I guess the neighborhood kids eventually forgave me; one of the nicer mothers tried to console us with the news that some child had been paralyzed by another accident, and it could have been us.  But my sister never apologized.  Not only that--- someone bent the clapper of my favorite bell so it didn't ring anymore.  My sister hated me.  Maybe just because she had to share our Mom, a closet, whatever.  But years later, there were similar betrayals-- boys I loved, money she stole, things I traded her so she wouldn't say malicious things about me.  I had to do damage control.

Among the things I miss at Christmas-- the people, the places-- my sister is not.  I occasionally think I should call her-- it is adult closure, isn't it?  But I don't; I don't even know her phone number.  Every time someone in my life does something mean-spirited or manipulative, I think of her, of how maybe these things warped me and taught me not to trust people.  But I do trust people.  Even when they do totally unexpected and unkind things.

My friend's dog bit him the other day-- not just a nick, but a deep, penetrating wound.  He didn't really mean it-- he was riled by another dog and got sort of confused.  Dogs don't really apologize, and I accepted my sister's behavior.  It was a lesson.  Years later I used to take my son down to Coney Island and we would watch the Cyclone for hours while we ate grilled corn and pretzels.  Neither of us will ever take the ride, but we liked to watch, from a distance.  I will never betray my son, and he knows it.  I can't say that for anyone else, but that's the way it is.

I went back down to the laundry room at 5 AM; I decided I'd adopt the piano-- maybe give it to my guitar player friend who would undoubtedly appreciate the nostalgia of its imperfect tuning…. but it was gone.   Like those Christmas-story ghost visitors, like my own Christmas vision-- it was there, I know it was there.. .and then it wasn't.

My cousin called to wish me a happy holiday.  We talked about the girl who hung herself and our kids, about Freedomland and my damaged bells.  She said she still has nightmares about my sister.  We had a great laugh and it felt good.  My son slept over and went to have a beer and watch basketball at our local bar.  We walked home in the clearing late afternoon light and listened to the train whistle and the church bells chiming out Joy to the World.  I didn't tell him about the bells, or the toy piano; he doesn't have that 'gene', as he says, but he stopped for a minute and took a shot of the train as it went into the Park Ave. tunnel.  We used to stand there for hours-- even in the rain, when he was small.  And right at that instant, as he pressed the camera button, the mall trees lit up, and it was Christmas, and for the moment, all was calm and all was bright.

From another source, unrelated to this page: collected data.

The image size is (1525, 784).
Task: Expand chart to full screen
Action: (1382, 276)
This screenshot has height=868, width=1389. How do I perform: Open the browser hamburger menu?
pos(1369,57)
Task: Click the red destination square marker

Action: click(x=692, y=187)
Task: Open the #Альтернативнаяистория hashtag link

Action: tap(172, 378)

Labels: , , , , , , , , , , , ,

Monday, December 1, 2014

Small Change

When I was in college there was this eccentric professor who walked up and down Nassau Street hunched over in an ancient trench coat, scanning the sidewalks for loose change.  Not the 'Beautiful Mind' mathematician-- this man taught 19th century European painting-- although in the 1970's there were all kinds of characters who lurked in university towns.  Anyway, it was rumored that he picked up an additional $4,000 a year from his activity.

The other night on the uptown A, a middle aged woman was nodding out, leaning forward-- small coins falling out of her pockets.  I made an effort to collect some of them, and put them on the seat.  Once or twice she startled, and brushed them off her coat like live bugs.  I couldn't help remembering the old blind beggar on our corner when my son was small… with his bucket and his German Shepherd, swaying back and forth like Stevie at the piano.  My son would collect pennies in a jar and bring them by on his little wagon.  The blind guy would feel around and ask him 'there ain't no quarters or nothin'? and my son would solemnly swear they were all pennies (he had no clue about value-- he loved Abraham Lincoln) and toddle off.

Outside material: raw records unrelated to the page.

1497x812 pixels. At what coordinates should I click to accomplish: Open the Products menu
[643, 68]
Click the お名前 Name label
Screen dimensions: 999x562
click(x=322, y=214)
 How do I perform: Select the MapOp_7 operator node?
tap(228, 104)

Last Saturday on my way to Chelsea, an unsmiling girl in a long dress was working the train-- a child in her arms, one on the way.  She had a sign explaining she'd lost her job, she had 2 kids, etc.  She stopped in front of every passenger and stared, brazenly.  So many people just looked through her, busy and rude with their earbuds or their phones.  I was down to a post-Thanksgiving $3 and change; I gave her the coins and she glared at me.  I glared back.  Something about using her kids as props-- it turns me off.  How many people pass us, every single day, and ask for something?  I usually give some recycled coins, even if this infuriates the ones that expect at the very least a dollar.

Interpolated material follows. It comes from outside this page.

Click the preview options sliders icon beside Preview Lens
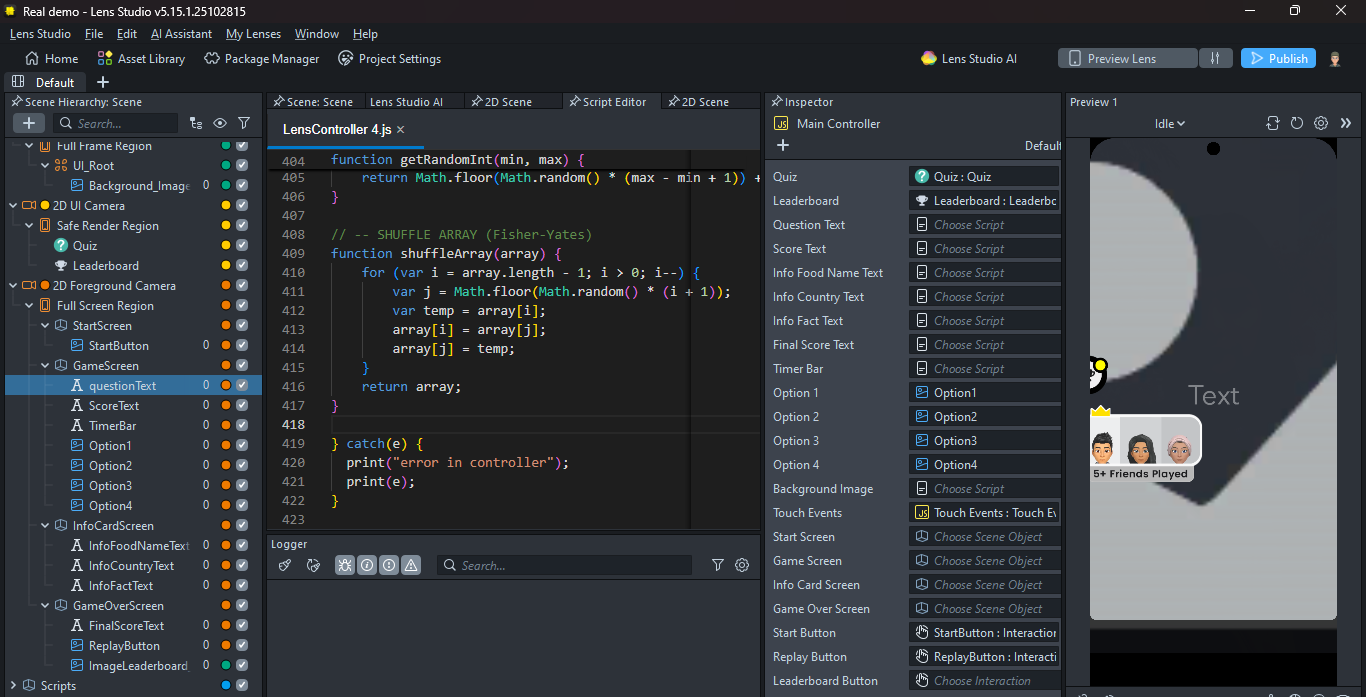Viewport: 1366px width, 697px height. [x=1215, y=58]
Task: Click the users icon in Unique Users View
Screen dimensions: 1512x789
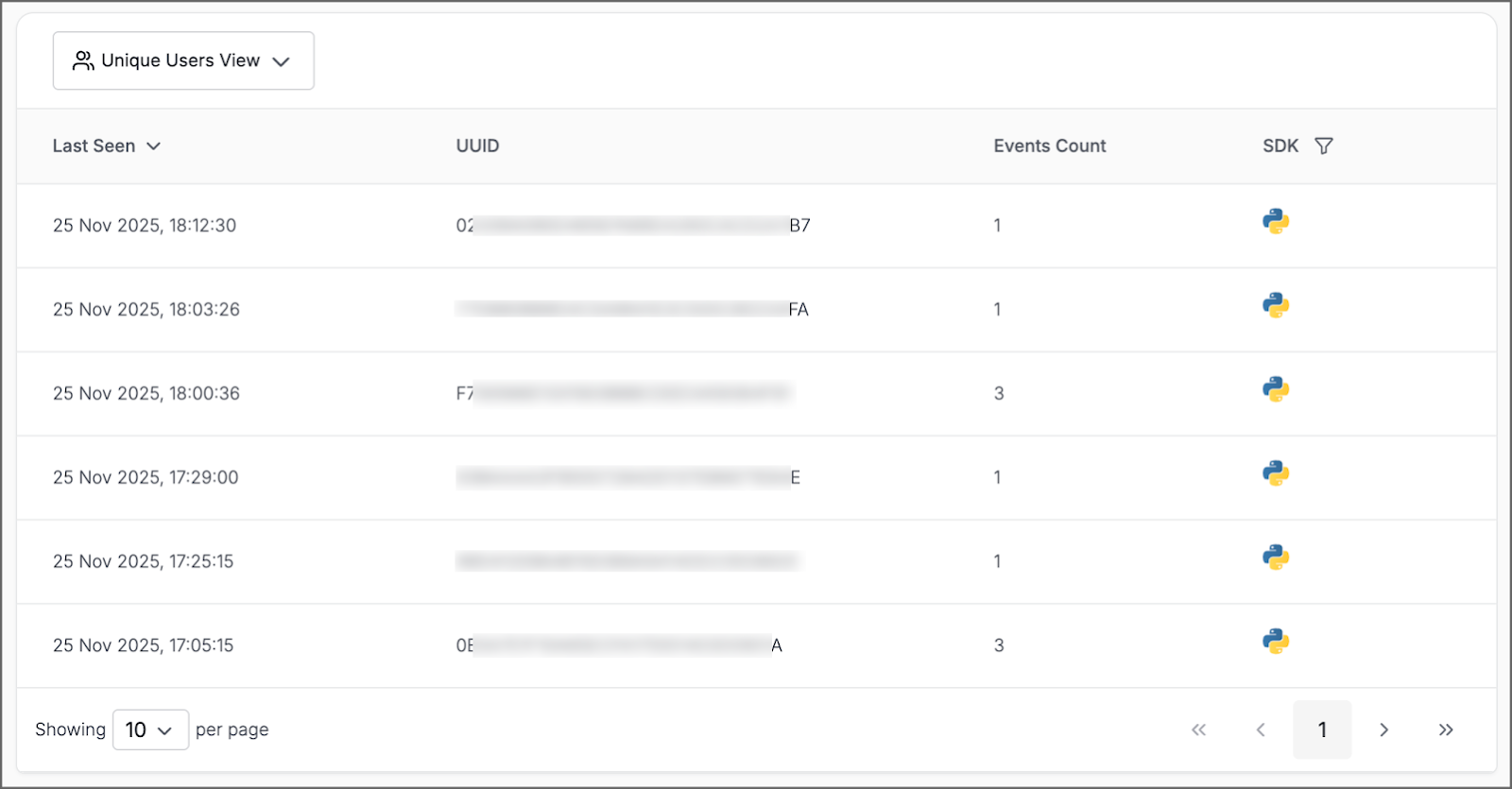Action: click(x=82, y=60)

Plenty of nights after I had a baby I wondered where I'd get the day's food, how I'd split a banana 4 ways, how I never, ever got that child support check--- not even $100.  Ever.  How I could never fathom that somewhere in London an alcoholic journalist was obliterating the image of those tiny trusting newborn eyes that look for the first time.  That picture that no one ever gets-- because it is the supreme unphotographable intimacy.  Not just love and a permanent daily Valentine, but a contract.  I couldn't ask; I couldn't yell or whine or even write.  That little wrinkled brand-new serious face that has nothing in its experience but this dialogue of eyes.  It is yours-- maybe the only thing that ever really belonged to you-- your living poem, your perfect pearl that came from all the sandy edgy torment of this love, this marriage which you knew would be hard, but then came this, the final unfathomable riddle.

Money in the street… I was fierce and unrelenting.  There were days this got us through.  Tiny liquid assets-- lost and found change.

Before my friend Jeanne died, she told me every time I saw a dime on the street, it was her angel, giving me a wink.   Some weeks I need Jeanne.  I miss her wild beauty and her reckless behavior.  No one in my life is a 'bad influence' anymore.  But I keep my eyes peeled for coins in the street.  They are a sign-- luck-- a gift.

I woke up in the night, last night, as I often do-- with a song in my head, a poem on my tongue… and for a brief instant, as I reached for the pen and pad, I time-tripped and took a second or two to orient myself in the present:  post-Thanksgiving, kids back home in their own apartment-- my parental work done, more or less… and a line surfaced from Ann Lauterbach…something about remembering the hour but not the passage (sic).  And suddenly I felt this sense of mourning for all the lost poets, for their final hours when they realized that this was the final poem--- that all of the time they spent fretting over language, shopping, going for walks, pining for a great love-- regretting, drinking, eating and hanging out, smoking… making love…. oh, the hours and days and weeks and untiring months we spend with our hearts filled to capacity and entering a body which will have no relevance at the final moment of dying…all of this will not buy us the time to write another poem-- or even just one more line.

My friend called to tell me he is sleeping with a woman 25 years too young.  For her this will be an episode; for him it could be an epic sorrow, a small coin of life he will imbue with huge value, because he is older and the moments we have spent are tonnage against the dwindling number we have left.  And really, I tell him--- he is not just expecting but looking for the heart wreck because most of us have learned that we don't really feel our hearts until they are broken, the way we take our legs and hands for granted until we have an accident.  So a heartbreak is a reminder--- and the minutes that pass in sorrow are the long ones, and children would rather have 100 shiny pennies than one crumpled ugly old dollar.

On the street tonight I had my eyes peeled; I needed the angel to come, even though it is really only a dime, and it is we the poets and believers who light up the moments, who give these crumbs of life magic, these coins in the gutter sewage which under the night lamps sparkle like diamonds even though they might be nothing but a circle of spit.